With bikes outselling cars in Australia, Cadel Evans winning the Tour de France and Australia’s first professional road racing team Green Edge on the verge of receiving a license to race in the Tour de France, cycling is on a crest of a wave.

 Look at any trendy café in any of our major cities early in the morning and you will see hoards of lycra-clad men and women chatting earnestly and sipping their macchiatos, before heading off to their busy professional lives. With the latest carbon fibre bikes costing upwards of $2000 dollars, the bikes sitting outside these cafes can amount to 6 figured sums. In the same way that golf maintains exclusivity with expensive memberships, road riding has entered this realm and tends to attract a great number of well-heeled business people.

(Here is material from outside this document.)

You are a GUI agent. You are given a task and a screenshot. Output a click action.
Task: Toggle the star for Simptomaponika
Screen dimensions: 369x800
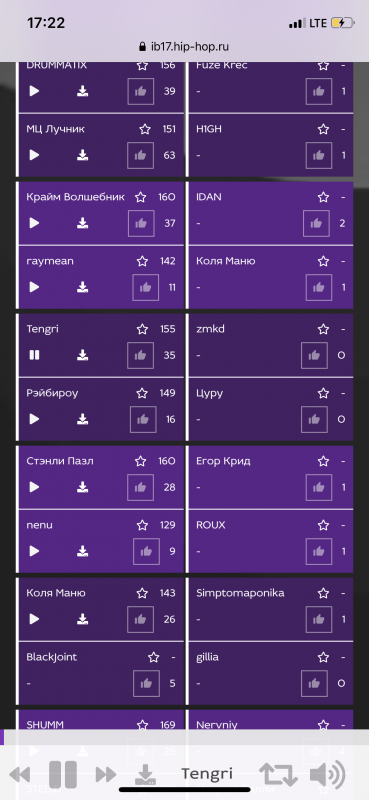click(x=323, y=593)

 Cycling, like any sporting discipline, creates great friendships and long-term relationships. On a bike, there is great competition, but also enormous encouragement from other riders who you regularly ride with… and those bonds of trust are further developed at the coffee shop.

 With a large proportion of riders in the 30+ professionals group, the coffee shop sessions can also lead into a business self-help group. And as on a golf course, those relationships can lead to a great amount of business being done away from the office.

 If we look at the buyer’s journey process that moves the purchaser from unawareness to a purchase, one of the most important stages is building trust and understanding.

 Certainly, the sales-cycle on large ticket items or services can take a long time, with the majority of the time taken up with the purchaser gaining trust and knowledge. Of course ultimately in the end, as the old saying goes, eventually ‘people buy from people’.

Cycling accelerates the knowledge and trust component of the sales cycle. If you have created a business opportunity in the cycling bunch, there is nothing like suffering up a large hill together to build a great deal of mutual respect and trust in the face of a 12% gradient hill of adversity.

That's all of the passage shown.